CLO liabilities hit tights in February but credit moved wider in March on inflation fears. Although CLOs are attractive as they pay a floating rate, they also moved wider, with investors citing over-supply.
Push-back from investors has centred on short CLO tenors, which has caused term curves to flatten out: European triple A refi spreads widened from 60 basis points to 75bp in March, just 2bp inside the tightest new issues. Reset rollover rates also slumped, even for high-quality managers, with sources noting that many investors had filled their books for the quarter.
In the US, there is push-back against senior CLO tranches. Michelle Manuel, co-portfolio manager at Investec says triple A tights in US middle market CLO tranches, coupled with abundant supply, has caused some investors to wait.
“We’ve seen deals where the mezz got done surprisingly quickly but there was push-back on the triple As, with only 50% of them done on the 155bp price talk,” she says.
“There has only been a short period where triple As were below 80bp”

▶ [Data segment]
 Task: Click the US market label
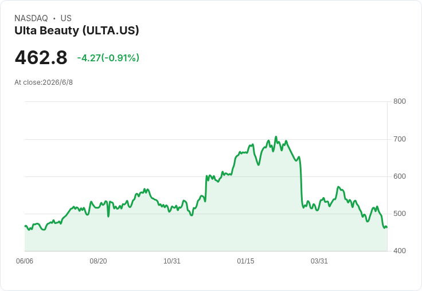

▶ [Written instruction]
In the CLO market text, what did European triple A refi spreads widen from and to in March?

▶ [Expected answer]
They widened from 60 basis points to 75 basis points.